Collaborationism is the new buzzword in Nineties London. Damien Hirst, the man who is to bisected cattle what Rembrandt was to self-portraiture, has made a film with Eddie Izzard and Pulp. Bjork sings with the Brodsky Quartet. Irvine Welsh, the Scots enfant terrible, acts in the film of his book Trainspotting.

The newest recruit to this invasionist tendency is Mike Phillips, the crime novelist, who has just been confirmed as writer-in-residence at the Royal Festival Hall. Most bearers of this cosy title content themselves with discussion groups but Phillips, a burly black Londoner, is different: he is enrolling in a course with the choreographer-in-residence, and is planning a gumshoe cacophany with Sir Harrison Birtwistle, the composer- in-residence.

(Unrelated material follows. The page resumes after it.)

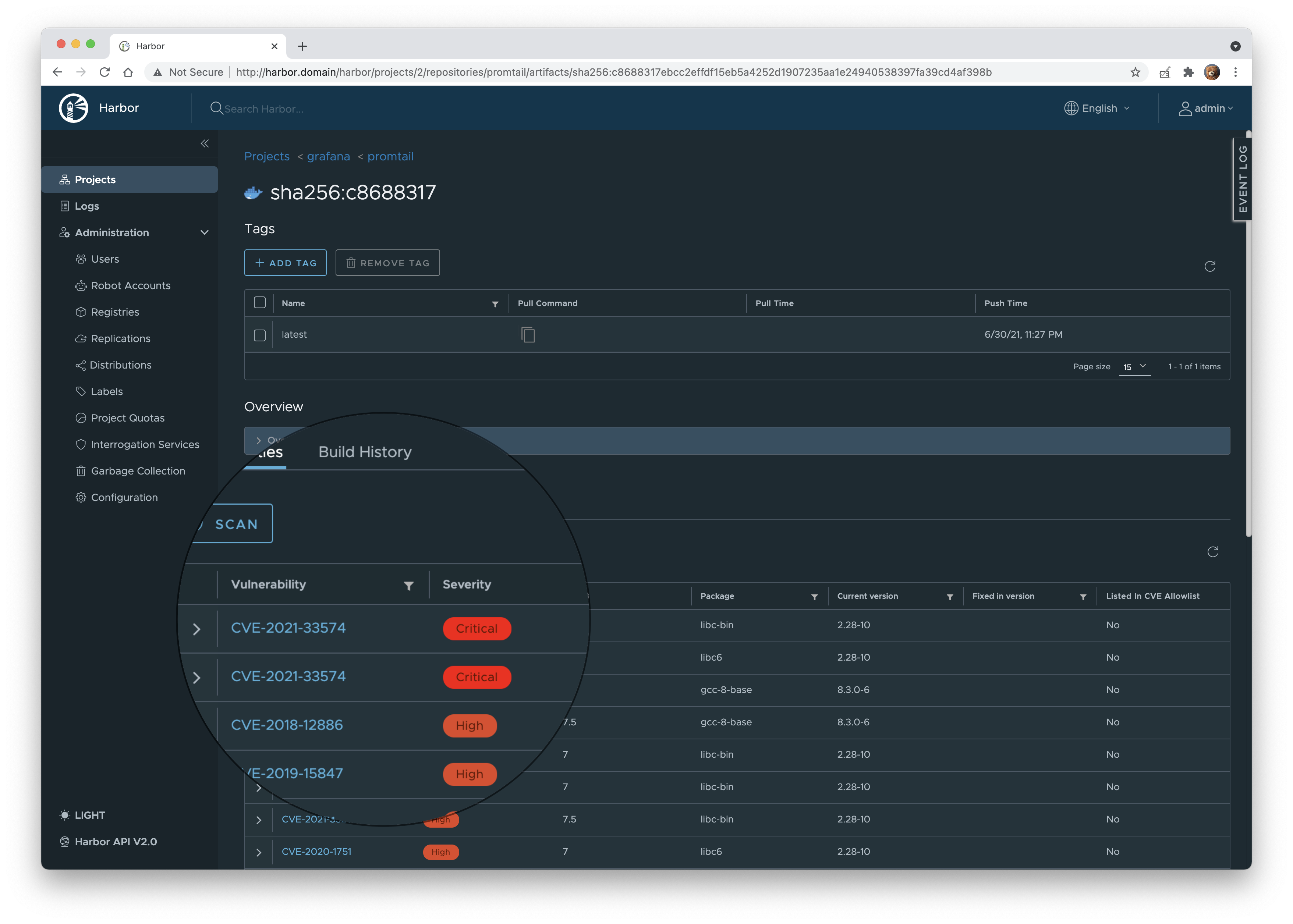Screen dimensions: 1293x924
Task: Refresh the tags list
Action: point(1210,266)
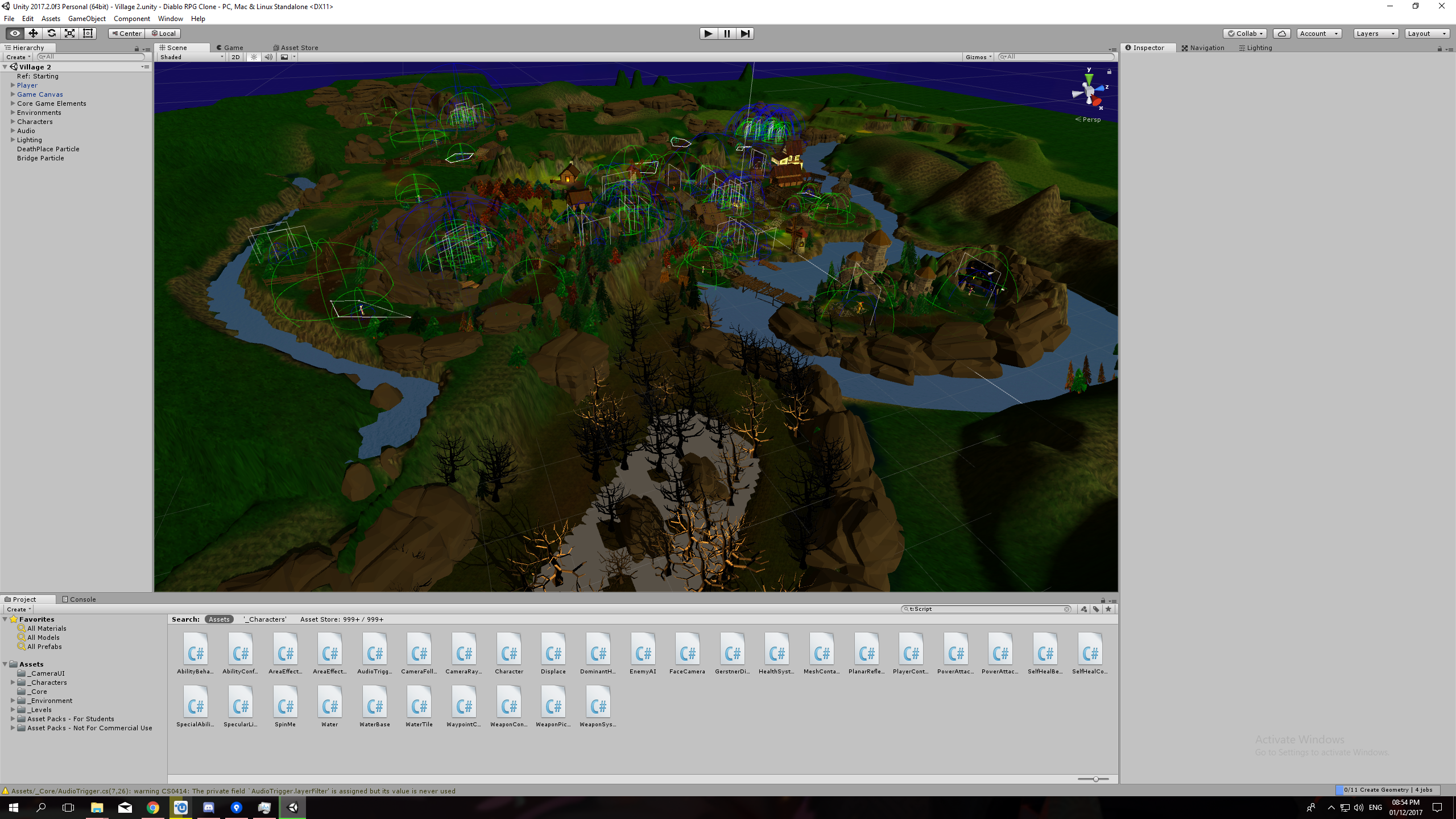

At the party to launch the ebullient Phillips on his 15-month stay, wine flowed, arty radio chaps crunched peanuts and Peter Bottomley, MP, was in fine patronising form. "Ah Michael," he breathed at the author. "So you've become an insider at last ..." What could he mean? Was he under the impression that Phillips - senior lecturer in media studies at the University of Westminster, Omnibus presenter, CWA prizewinner, confidant of Dianne Abbott and Paul Boateng - had spent his time hitherto in lawless adventures on the wrong side of the tracks?

And did Bottomley not know that an amusing, barely fictionalised portrait of him and his wife appears in Phillips's first novel, Blood Rights? "When the BBC broadcast it in 1990, many people thought the wife was based on Mrs Thatcher," chuckles the genial Phillips. "But it was Virginia all along."

Scanning the Valentine pages of the Independent yesterday was a salutary experience. Even a crazed romantic such as I grew weary of the endearments from Woo-kins and Buggle-Wuggle to their inamorati. Some of the messages ("We smell of fish!") were more loving ("I'm going to smash your face with kisses") than others ("Remember the king of Prussia"). But two of them illustrated Important Things to Remember when sending Valentines.

1. Check your quotes. One chap sent his girl Hamlet's love letter to Ophelia ("Doubt that the stars are fire/ Doubt that the Sun doth move/ Doubt Truth to be a liar/ But never doubt I love") but mangled it until it read "Doubt truth to be a lire". Nothing is to be gained by dragging Italian currency into your love-notes.

2. Always type your message. A twitter-pated cove called Robert, trying to convince his ladyfriend of his sincerity, wanted his entry printed in his handwriting. "All my love for ever and a day", it should have read. But Robert's weird orthography has rendered it "All my hose ...". Never mind, Robert. Lots of girls were offered far worse things yesterday than a lifetime's supply of your stockings.